The LTF response to the two LPGs is here and will also be on their own site LondonTenants.org

The GLA’s draft LPGs are at Affordable Housing and at Viability along with means to comment.

Remember: 24 July is the closing date for comments.

Planning For London programme

Just Space and many community groups consider that the last London Plan was a bad plan and it’s is now very old. Drafted in 2016, it would have been adopted in 2020 (though it was pushed into 2021 by the Secretary of State) and has in many ways become even more irrelevant to London’s real needs as a result of the pandemic, the fresh round of austerity, now a recession and the accelerating reality of climate and biological breakdown.

We argued that the City Hall planners could and should have got down to some urgent work to get a new plan under way but the Mayor apparently decided that no start should be made until after the next mayoral election in May 2024. So instead City Hall has devised this Planning for London programme in which they are gathering the views of citizens and organisations while declaring that this is not part of making the next plan.

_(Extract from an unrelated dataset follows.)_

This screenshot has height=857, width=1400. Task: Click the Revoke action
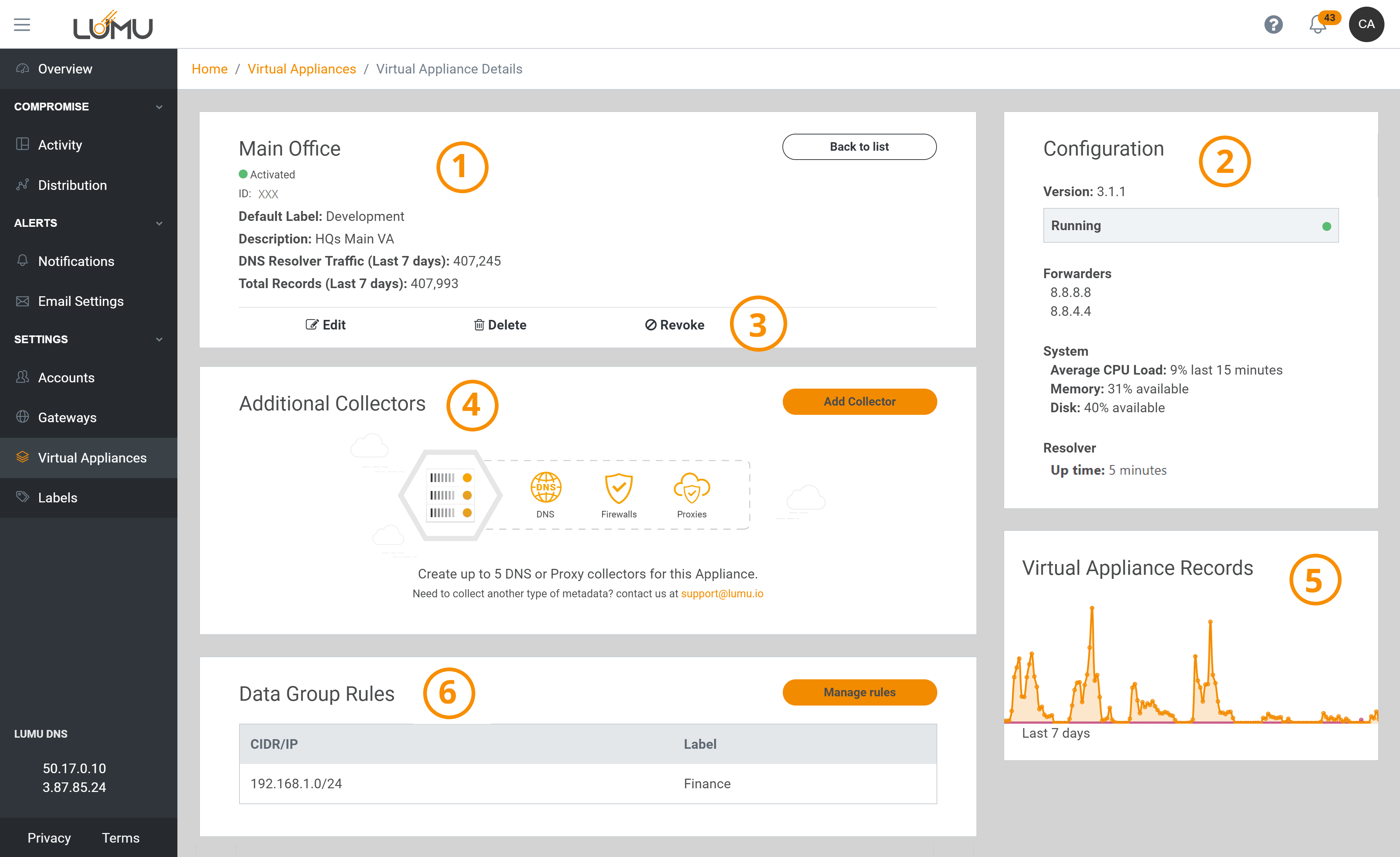click(x=674, y=325)
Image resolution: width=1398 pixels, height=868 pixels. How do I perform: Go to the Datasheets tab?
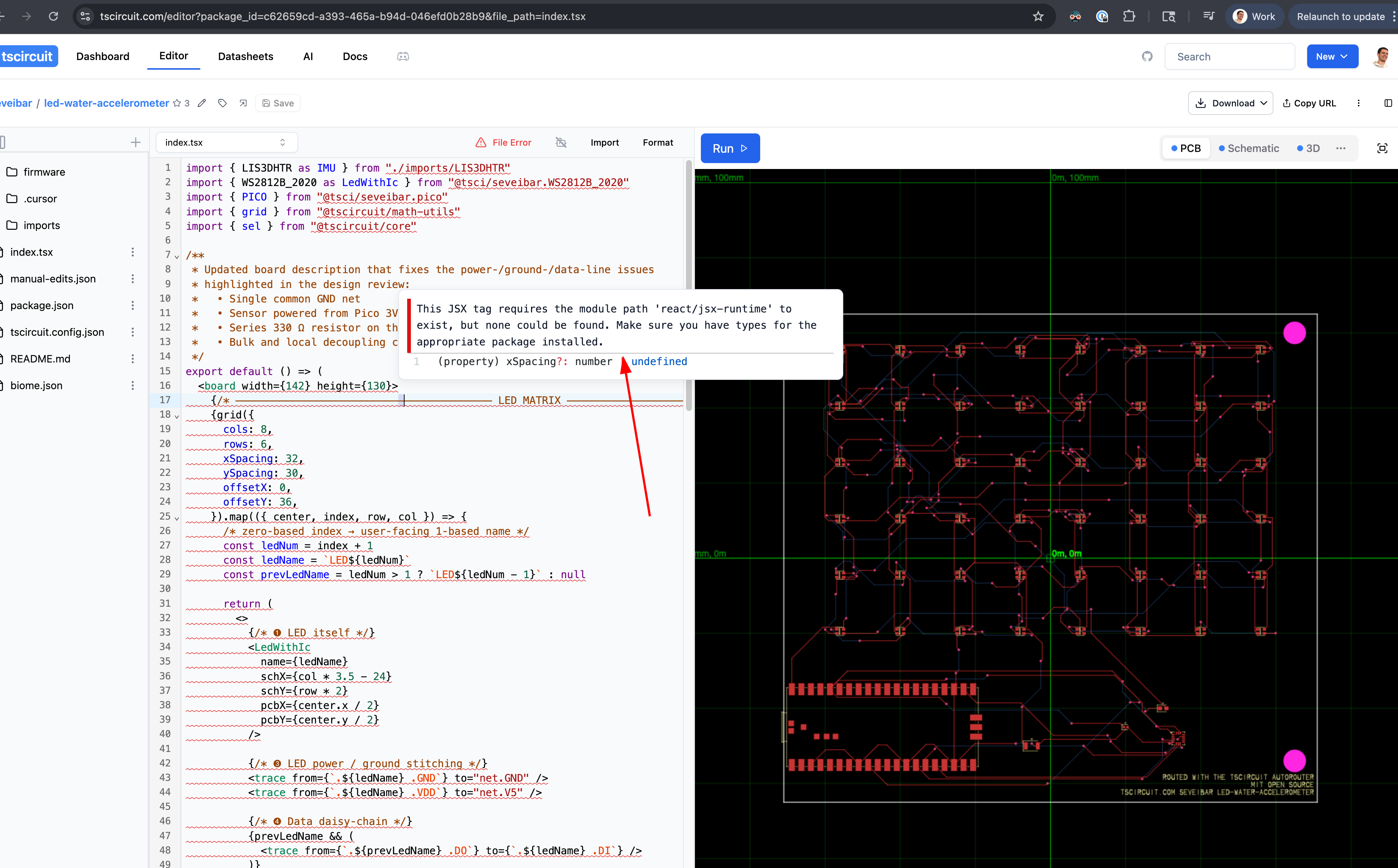[x=245, y=56]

They have just held the first two events at which they met with citizens and organisations (we are called “stakeholders’) and they promise to publishe what that have gleaned from listening to the many round-table discussions they orchestrated. They are also going to publish their learnings from an earlier series of focus-group-type (‘deliberative’) events to which they invited a statistically representative selection of Londoners. The whole programme is set out on the City Hall web site here. There will be a stage where they invite our inputs on how they should do impact analysis. That’s a process which they made a serious mess of last time and had to try to make good in the middle of the public Examination so it is very important that we all help.

Just Space told its member organisations about these two recent public events so quite a few of us took part and we are gradually comparing notes about what happened. We’ll post our summary here. Meanwhile one of our members wrote a personal blog post here which you might want to look at.